╭─ TEXT SEGMENT

All of creation is contingent and exists at the will of God. God is Good, so he wills goodness. God is perfect, so his willing is without defect. He does not, therefore, will just any good but the best. And because God is omniscient, he knows what is best. As for evil, God does not and cannot will it. But having chosen to create free creatures, God chooses to permit free choice, even when it violates his will. Such permission, however, reflects God’s Goodness. The object of his will is never evil but the minimizing of evil and the optimizing of good.
Such commitments are basic to classical Christian theism. Leibniz certainly appends idiosyncrasies to the theory. We’ve seen that his possible worlds are innovative. The monadology, though traditional in its presumption of foreknowledge and divine decree, is a novel theory of substance and causation. Yet, Leibniz’s theory of the best hardly requires these. The theory requires only that omniscience and omnibenevolence tell us that God does the best and is not the author of evil. Whether God does so by possible worlds, or by middle knowledge, or without any hypothetical knowledge is immaterial.
So is there any real alternative to Leibniz? Surely one can reject his monadology, or take issue with the specifics of predetermination, or disapprove of his theory of possible worlds. But this is not a rebuttal of the theory, only a squabble with its details. One could reject all of these and still arrive at the best based on the classical divine attributes. So, again, is there any real alternative to Leibniz for the Christian theist? To answer this question, let’s begin by looking at more recent theodicies, or defenses, to see if any evade Leibniz’s view.2
Leibniz and the Contemporary Task of Theodicy
Neither the problem of evil nor its refutations have slowed in contemporary philosophy.3 So, in our search for alternatives to Leibniz, let’s consider three contemporary defenses: Eleonore Stump, Alvin Plantinga, and John Hick. Stump represents a traditional defense, which looks back to Christian tradition for aid. Plantinga offers a contemporary spin on the free will defense. And Hick represents a proper attempt at theodicy. I begin with Stump.
In Stump’s essay on providence and evil, she builds on a previous essay that establishes three claims she takes to be basic to the Christian narrative: (1) man fell into sin by free choice and passed corruption to his progeny; (2) natural evil occurs because of the Fall; (3) depending on a man’s condition at death, he goes to Heaven or Hell.4 Her discussion of providence and evil builds on this case.5
Stump succinctly summarizes a number of claims foundational to the Augustinian tradition, such as the goodness of being and the identification of God with Goodness, following from divine simplicity.6 In addition, she establishes Aquinas’ rather traditional view of the relationship between divine sovereignty and creaturely freedom: God faces limitations in his dealing with creatures but only because he chose to make them free and interact with them according to certain rules.

╰─
╭─ AVAILABLE DATA

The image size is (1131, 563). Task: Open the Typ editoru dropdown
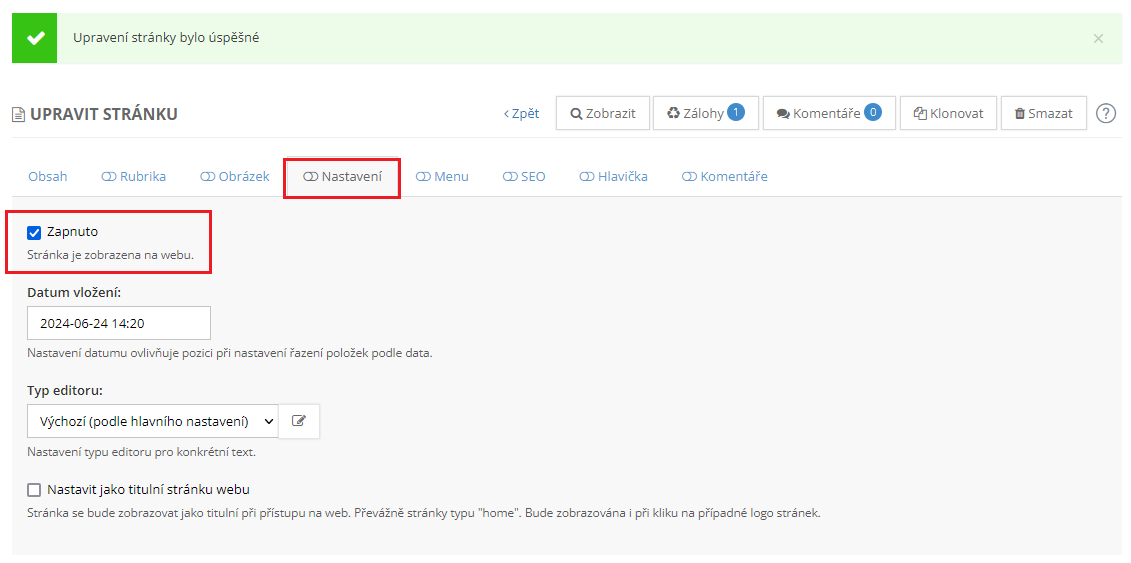(x=152, y=421)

╰─

In the text on Leibniz and theodicy, which three contemporary thinkers are considered in the search for alternatives to Leibniz?

**TASK RESPONSE**
Eleonore Stump, Alvin Plantinga, and John Hick.